Xonxt opened this issue · comments

Hi, I'm trying to train a structure similar to Openpose, but with only two additional stages, no PAF branch, depth-image (from RealSense) as input and only 3 keypoints (I only need both hands and face for my application, so the output is a (batch, h/8, w/8, 3) stack). The training is done with Keras. I've got only around ~5000 training images, but with some extensive augmentation. The ground-truth is appropriately scaled heatmaps with Gaussian peaks in place of keaypoints.

I notice, that the output heatmap is basically always just a matrix of zeros immediately after the first 2-3 iterations. Nothing on it. Up until now I've only had enough patience to let it run for about ~1500 iterations (more than a day) on two GPUs and the loss basically always stays around the same value, with the output being just zeros.

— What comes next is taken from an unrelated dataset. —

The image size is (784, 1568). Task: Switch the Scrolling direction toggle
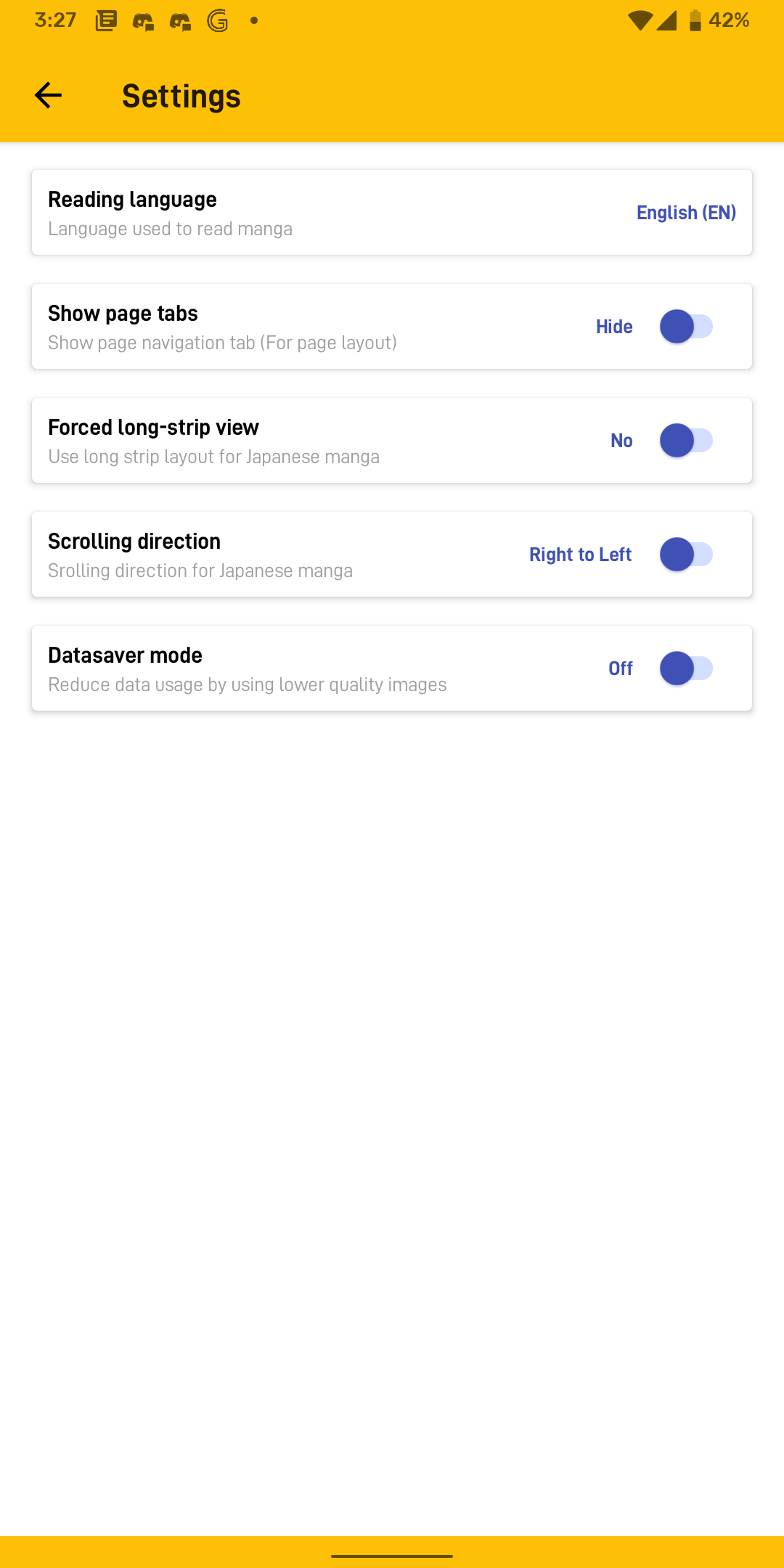(x=686, y=555)
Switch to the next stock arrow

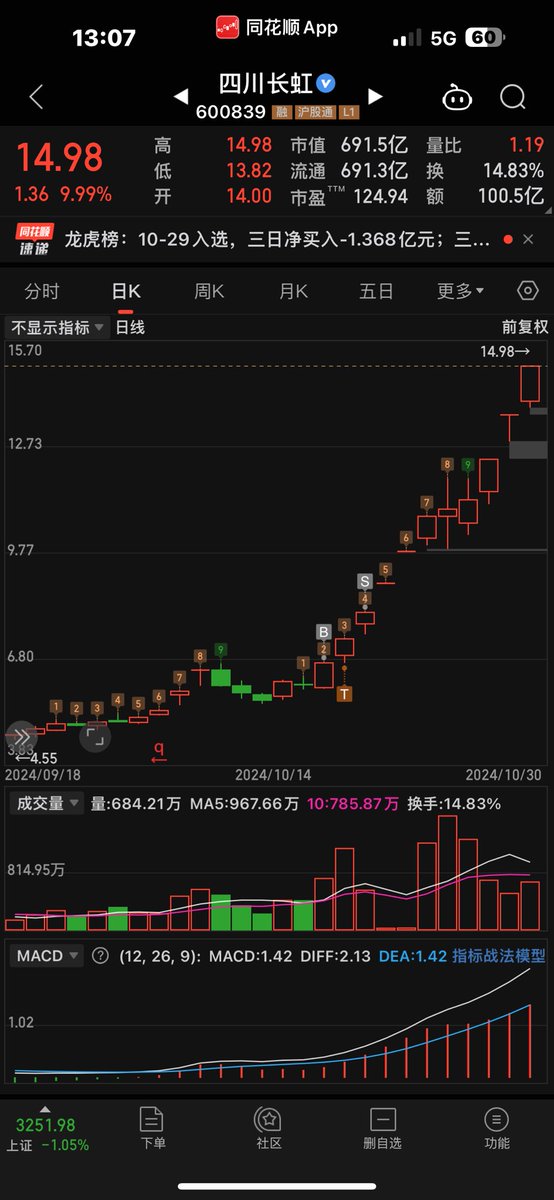pyautogui.click(x=375, y=97)
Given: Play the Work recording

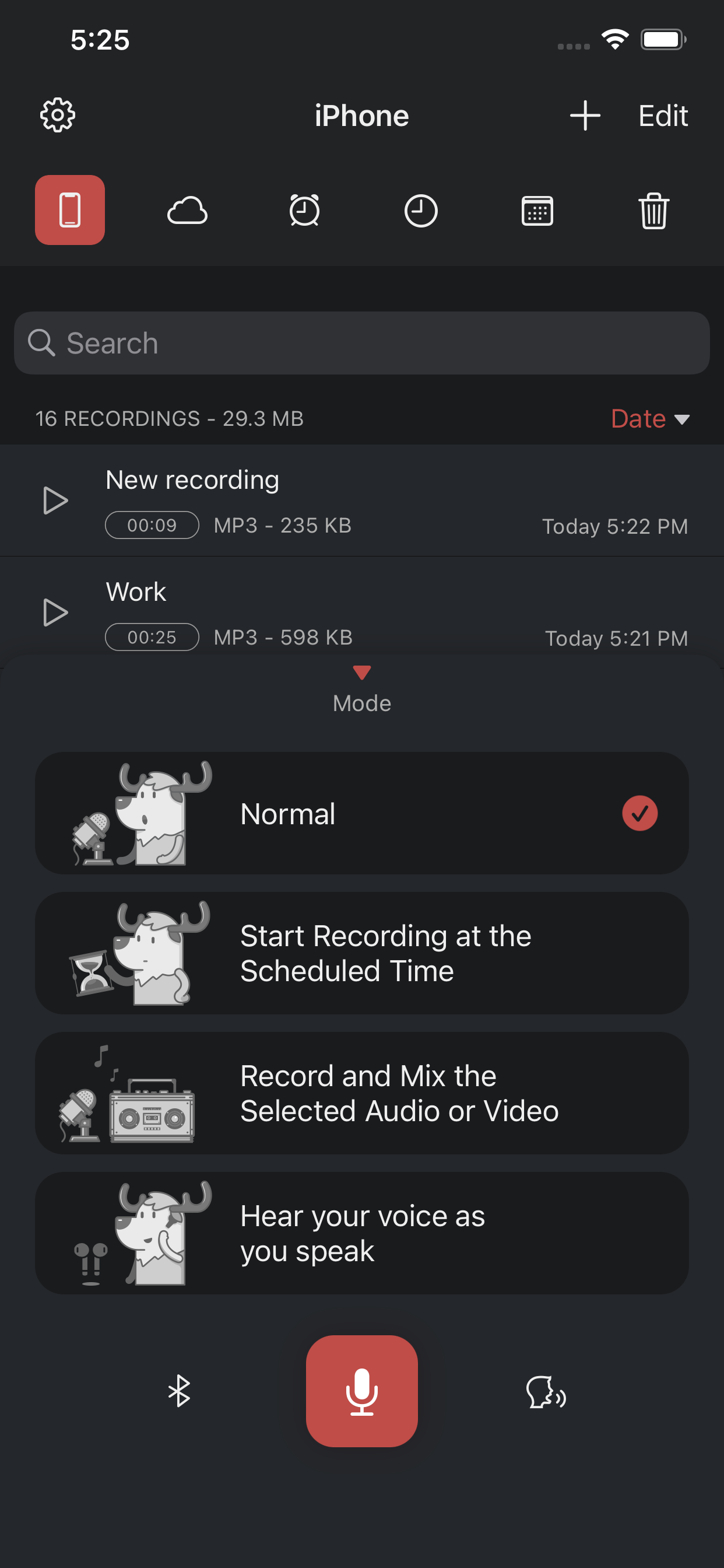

Do you think I might be doing something fundamentally wrong, or do I just have to have enough patience to wait for 300'000+ iterations just like in your original implementation?

By the way, when you talk about iterations, do you mean epochs or epochs*steps_per_epoch?

Hi, I am facing a similar issue with almost the same setting as yours. Did you solve the problem after that?

yeah, I'd switched to the SGD optimizer (using an initial learning rate of 2e-5 and a ReduceLROnPlateau callback), made the Gaussian peaks (for the keypoints) a bit larger, added many more training samples and just generally waited for the training to run a bit longer. I was able to see acceptable results already after a thousand epochs.

My settings:

# optimizer:
sgd = SGD(lr=2e-05, decay=0.0, momentum=0.9, nesterov=False)

# loss function:
def _heat_loss(x,y):
    return K.sum(K.square(x - y)) / 2

# compiling model:
model.compile(optimizer=sgd, loss=_heat_loss)

# callback:
from keras.callbacks import ReduceLROnPlateau
reduce_learning_rate = ReduceLROnPlateau(monitor='loss', factor=gamma, patience=50, verbose=1)

Hope that helps.

Hi @Xonxt,

Thank you so much! You saved my day.

I switched from Adam to SGD and reduced the kernel size from 7 to 3 in all convolutional layers. Everything started to work.